Atkıya. Onu tesisteki bir çocuktan almıştı. Çocuğun, yiyecek sandığı için ambalajı açtığını ama Kim Jiho’ya ait olabileceğinin ortaya çıktığını ve Kim Jiho’ya vermesini istediğini söyleyen sesini net bir şekilde hatırlıyordu. Atkıyı görür görmez bunun kendisi için bir hediye olabileceğini fark etmişti. Çocuklar için çok büyüktü ve normalde insanlar kendileri için bir şeyler paketlemezlerdi.

Yine de bilmiyormuş gibi davrandı çünkü Kim Jiho’nun kendini iyi hissettiğinde bunu ona kendisinin vereceğini umuyordu. Ona vermese bile sorun değildi. Zaten kalbini kabul etmişti.

Ama…

“Bu piç gerçekten…”

Yeon Woojeong saçını kabaca taradı. Kontrolsüz bir şekilde öfkeliydi. Artık Kim Jiho dışında onu bu kadar öfkelendirebilecek başka kimse olmadığından emindi. Kalbi kaynıyordu. Yumruklarını sıktı, açtı ve mutfağa doğru yürüdü.

Soğuk suyu bir bardağa doldurdu. Soğuk suyu içmesine rağmen öfkesi dinmemişti. Onu en çok kızdıran şey Kim Jiho’nun bu anı kendisinden saklamaya devam etmesiydi.

Ondan hoşlandığını ve ne yapacağını bilemediğini ifade eden bakışlarını ve ifadelerini bile saklayamıyordu.
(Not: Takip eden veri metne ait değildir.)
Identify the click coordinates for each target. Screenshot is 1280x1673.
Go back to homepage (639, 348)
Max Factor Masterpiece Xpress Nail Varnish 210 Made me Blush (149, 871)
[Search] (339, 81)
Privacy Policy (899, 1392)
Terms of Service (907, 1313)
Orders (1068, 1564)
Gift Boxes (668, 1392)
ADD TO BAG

Üzüldüğünde ya da kızdığında saklamak aklına bile gelmiyordu… Ama ona en çok ihtiyaç duyması gereken anda bunu sakladı. Beceriksiz çocuk bu tür şeylerde aşırı yetenekliydi.

Yeon Woojeong boş fincanı karıştırdı ve kafasına doğru kaldırdı. Yere atmak istedi ama dişlerini sıkıp sessizce masaya bıraktı.

O, istismarcı bir babanın yanında büyümüş bir çocuk. Bu alışkanlığı düzeltmenin zamanı geldi.

Kim Jiho gittikten sonra bu alışkanlığı tamamen düzeltebileceğini düşünmesi ona komik geliyordu. Yeon Woojeong soğuk bir şekilde içini çekti ve telefonunu eline aldı. Boş duracak zaman değildi. Bu altın zamanı kaybetmemeliydi. Boş evden çıktı ve dışarı yürüdü.

……..

Jang Heemang uzun zamandan beri ilk kez işten zamanında çıktı. Hongdae’de bazı arkadaşlarıyla bir kokteyl için buluşma ayarlamıştı. Kokteylleri severdi ama burası içki atıştırmalıklarıyla meşhurdu, bu yüzden daha da sabırsızlanıyordu. Başkalarıyla bir şeyler içmek için dışarı çıkmayalı uzun zaman olmuştu.

İşyerinde yaşadığı tüm stresi arkadaşlarıyla konuşarak atmayı planlıyordu. Öncelikle şikâyet edecek birine ihtiyacı vardı. Yaşadığı hayal kırıklığından kurtulmanın tek yolunun, sürekli sözlerini değiştiren ve saçma sapan konuşan bölüm şefi hakkında coşkuyla kötü konuşmak olduğunu düşünüyordu.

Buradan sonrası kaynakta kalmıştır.